* _JOB A_
Arrange the records as a numbered list, from the line with "Task: Tap the VERWALTEN button" to the end of the records, leaving out blank lines.

* _DOCUMENT SEGMENT_
┄┄┄┄┄┄
Dysfunctional MPO

The Hampton Roads Metropolitan Planning Organization is undergoing much needed reform, according to this article in The Virginian-Pilot.  Til now, the organization could be best described as dysfunctional.

A hallmark of the group’s work is a list of projects that totaled nearly $8 billion in 2002 that included another water crossing between South Hampton Roads and the Peninsula, a new Midtown Tunnel and the Southeastern Parkway.

None has been funded or built.

Will the changes, including a name change, have any effect on the operations? If last week’s article about high speed rail is any indication, the answer is no.

A split between South Hampton Roads and the Peninsula over high-speed rail is widening now that the heads of seven southside cities and counties have agreed to push for a route south of the James River.

Without a political consensus on a route, the region’s chances could be further delayed at a time when federal money is available for a higher-speed rail project.

It was that article which prompted Ray Taylor, who probably knows more about MPOs than anyone in the region, to pen an op-ed piece which appears in today’s paper.

The fact is that the region’s chances will be delayed — or more likely will never happen — without regional consensus, meaning an authoritative regional vote on the matter.

Taylor holds out hope that the changes in the MPO will heal the rift between the Southside and Peninsula communities. I’m not so sure. We’ve made little progress since the two MPOs were combined in 1991.

Taylor’s complete op-ed is below the fold.

Note: The Virginian-Pilot does not publish op-eds on their website. And the vendor for ePilot has changed. No longer are we able to link to a story that appears only in print, as you must be a subscriber in order to view the story. I am happy to give credit to The Pilot for stories, not happy about the new ePilot vendor (especially since none of the old links work and the search function is horrible).

Regional schism grows; let’s patch it

By RAY TAYLOR

I WISH THE word “schism” had not been used in the headline for The Pilot’s excellent article on highspeed rail (“Schism grows among leaders over route for high-speed rail,” front page, May 27). The reporters were correct but too genteel when they wrote that, without regional consensus, the region’s chances for high-speed rail funding could be delayed.

The fact is that the region’s chances will be delayed — or more likely will never happen — without regional consensus, meaning an authoritative regional vote on the matter.

What is regional consensus? It does not come from a so-called Southside Mayors and Chairs Committee (SMCC) that, on the one hand is a group of impressive, talented and skilled leaders but that, on the other, has no statutes, no bylaws, no prescribed authority whatsoever and no method of public interface. At most, it is a microphone with an intangible, will-o’-the-wisp character.

In contrast, the issue of high-speed rail is very real. It will require very real federal money, and it will need to be advanced by a very real organization that, in addressing the matter, has used objectivebased, real federal planning factors. Very properly, federal officials are consistently quick to say they do not recognize this organization or this process.
┄┄┄┄┄┄
* _RECORDS TO USE_
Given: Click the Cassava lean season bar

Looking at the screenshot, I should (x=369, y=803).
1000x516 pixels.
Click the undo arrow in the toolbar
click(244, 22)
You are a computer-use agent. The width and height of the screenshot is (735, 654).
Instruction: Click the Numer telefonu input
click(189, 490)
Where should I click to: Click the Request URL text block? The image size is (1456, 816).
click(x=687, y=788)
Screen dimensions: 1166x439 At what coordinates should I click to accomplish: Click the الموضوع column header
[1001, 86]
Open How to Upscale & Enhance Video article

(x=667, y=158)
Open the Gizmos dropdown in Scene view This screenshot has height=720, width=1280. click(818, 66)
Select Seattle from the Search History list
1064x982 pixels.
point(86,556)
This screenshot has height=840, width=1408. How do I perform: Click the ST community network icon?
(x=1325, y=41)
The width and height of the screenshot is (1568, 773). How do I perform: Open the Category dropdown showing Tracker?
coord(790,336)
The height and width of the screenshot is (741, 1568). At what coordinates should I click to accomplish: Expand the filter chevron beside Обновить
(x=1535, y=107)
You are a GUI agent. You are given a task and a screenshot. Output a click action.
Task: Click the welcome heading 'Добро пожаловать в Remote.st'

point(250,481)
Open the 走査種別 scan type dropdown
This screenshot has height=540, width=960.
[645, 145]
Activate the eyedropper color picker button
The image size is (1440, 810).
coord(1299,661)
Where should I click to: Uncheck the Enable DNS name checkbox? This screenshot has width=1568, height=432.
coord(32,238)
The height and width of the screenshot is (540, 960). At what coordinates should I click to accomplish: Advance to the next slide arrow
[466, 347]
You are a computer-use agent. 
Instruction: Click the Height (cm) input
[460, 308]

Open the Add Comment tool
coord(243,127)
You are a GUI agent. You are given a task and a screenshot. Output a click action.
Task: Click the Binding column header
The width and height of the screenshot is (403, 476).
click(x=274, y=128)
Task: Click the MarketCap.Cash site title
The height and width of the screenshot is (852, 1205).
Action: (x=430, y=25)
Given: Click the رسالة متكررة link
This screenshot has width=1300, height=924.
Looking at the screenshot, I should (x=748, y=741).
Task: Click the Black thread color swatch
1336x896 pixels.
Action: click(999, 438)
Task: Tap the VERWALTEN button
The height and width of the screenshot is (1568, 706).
┄┄┄┄┄┄
* _JOB B_
In the post about the Hampton Roads planning organization, rewrite the passage from "Taylor’s complete op-ed" to "could be delayed.", replacing "vendor" with "provider".

* _WRITTEN RESPONSE A_
1. Task: Tap the VERWALTEN button
2. The height and width of the screenshot is (1568, 706).

* _WRITTEN RESPONSE B_
Taylor’s complete op-ed is below the fold.

Note: The Virginian-Pilot does not publish op-eds on their website. And the provider for ePilot has changed. No longer are we able to link to a story that appears only in print, as you must be a subscriber in order to view the story. I am happy to give credit to The Pilot for stories, not happy about the new ePilot provider (especially since none of the old links work and the search function is horrible).

Regional schism grows; let’s patch it

By RAY TAYLOR

I WISH THE word “schism” had not been used in the headline for The Pilot’s excellent article on highspeed rail (“Schism grows among leaders over route for high-speed rail,” front page, May 27). The reporters were correct but too genteel when they wrote that, without regional consensus, the region’s chances for high-speed rail funding could be delayed.